**WHAT NEEDS TO BE DONE**
Copy out each line of the data that includes the string "column".

═══ PROVIDED RECORDS

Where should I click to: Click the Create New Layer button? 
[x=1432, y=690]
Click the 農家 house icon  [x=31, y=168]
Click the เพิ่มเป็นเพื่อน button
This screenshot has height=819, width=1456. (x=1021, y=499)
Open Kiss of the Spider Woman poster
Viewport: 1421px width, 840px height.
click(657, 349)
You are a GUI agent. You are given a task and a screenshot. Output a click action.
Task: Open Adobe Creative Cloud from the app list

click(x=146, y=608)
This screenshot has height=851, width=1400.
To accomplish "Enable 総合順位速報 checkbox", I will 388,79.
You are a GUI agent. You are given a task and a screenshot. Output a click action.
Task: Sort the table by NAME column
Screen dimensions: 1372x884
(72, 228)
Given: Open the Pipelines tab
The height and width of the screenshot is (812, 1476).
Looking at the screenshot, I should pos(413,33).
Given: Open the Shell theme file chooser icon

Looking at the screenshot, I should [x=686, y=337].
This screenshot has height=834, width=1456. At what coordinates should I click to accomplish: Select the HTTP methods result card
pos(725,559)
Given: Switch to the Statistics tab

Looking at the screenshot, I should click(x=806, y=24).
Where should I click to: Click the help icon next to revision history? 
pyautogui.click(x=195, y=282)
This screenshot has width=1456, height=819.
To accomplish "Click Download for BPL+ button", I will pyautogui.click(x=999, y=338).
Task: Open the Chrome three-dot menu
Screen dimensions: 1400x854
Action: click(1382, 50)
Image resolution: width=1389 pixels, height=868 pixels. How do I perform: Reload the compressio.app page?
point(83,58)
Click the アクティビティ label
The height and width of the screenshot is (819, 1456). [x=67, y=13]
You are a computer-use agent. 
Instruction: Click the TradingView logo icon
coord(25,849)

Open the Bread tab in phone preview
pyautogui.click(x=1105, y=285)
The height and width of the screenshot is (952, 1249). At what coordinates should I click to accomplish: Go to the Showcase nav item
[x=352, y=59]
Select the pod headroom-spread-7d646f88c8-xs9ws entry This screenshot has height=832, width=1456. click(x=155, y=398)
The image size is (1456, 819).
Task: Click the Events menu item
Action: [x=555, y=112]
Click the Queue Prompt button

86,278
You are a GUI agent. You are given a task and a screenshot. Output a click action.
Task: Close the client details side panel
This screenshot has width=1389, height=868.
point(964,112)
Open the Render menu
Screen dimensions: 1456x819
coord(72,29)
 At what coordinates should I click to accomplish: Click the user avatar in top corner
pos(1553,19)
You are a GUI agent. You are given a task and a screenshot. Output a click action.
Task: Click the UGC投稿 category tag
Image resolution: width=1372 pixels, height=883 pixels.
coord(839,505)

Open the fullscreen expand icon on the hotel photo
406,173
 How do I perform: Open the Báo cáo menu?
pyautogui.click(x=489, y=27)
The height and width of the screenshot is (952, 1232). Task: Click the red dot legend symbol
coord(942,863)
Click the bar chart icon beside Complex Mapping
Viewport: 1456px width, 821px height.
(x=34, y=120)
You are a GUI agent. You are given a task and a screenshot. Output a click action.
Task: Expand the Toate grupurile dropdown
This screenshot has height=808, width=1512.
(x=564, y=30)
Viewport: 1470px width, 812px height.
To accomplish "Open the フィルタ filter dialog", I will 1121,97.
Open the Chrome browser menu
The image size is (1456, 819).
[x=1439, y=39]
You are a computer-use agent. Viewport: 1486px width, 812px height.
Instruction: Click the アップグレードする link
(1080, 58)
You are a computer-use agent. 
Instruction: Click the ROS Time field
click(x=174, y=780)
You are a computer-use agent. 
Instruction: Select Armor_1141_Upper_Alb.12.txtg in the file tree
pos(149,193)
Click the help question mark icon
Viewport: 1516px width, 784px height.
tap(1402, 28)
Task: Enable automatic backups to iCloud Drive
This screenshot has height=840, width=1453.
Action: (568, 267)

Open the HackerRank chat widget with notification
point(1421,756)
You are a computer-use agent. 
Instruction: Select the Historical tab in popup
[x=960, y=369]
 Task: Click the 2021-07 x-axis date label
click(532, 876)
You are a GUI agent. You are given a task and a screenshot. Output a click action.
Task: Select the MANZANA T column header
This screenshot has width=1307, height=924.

══════

**EXERCISE ANSWER**
Task: Sort the table by NAME column
Task: Select the MANZANA T column header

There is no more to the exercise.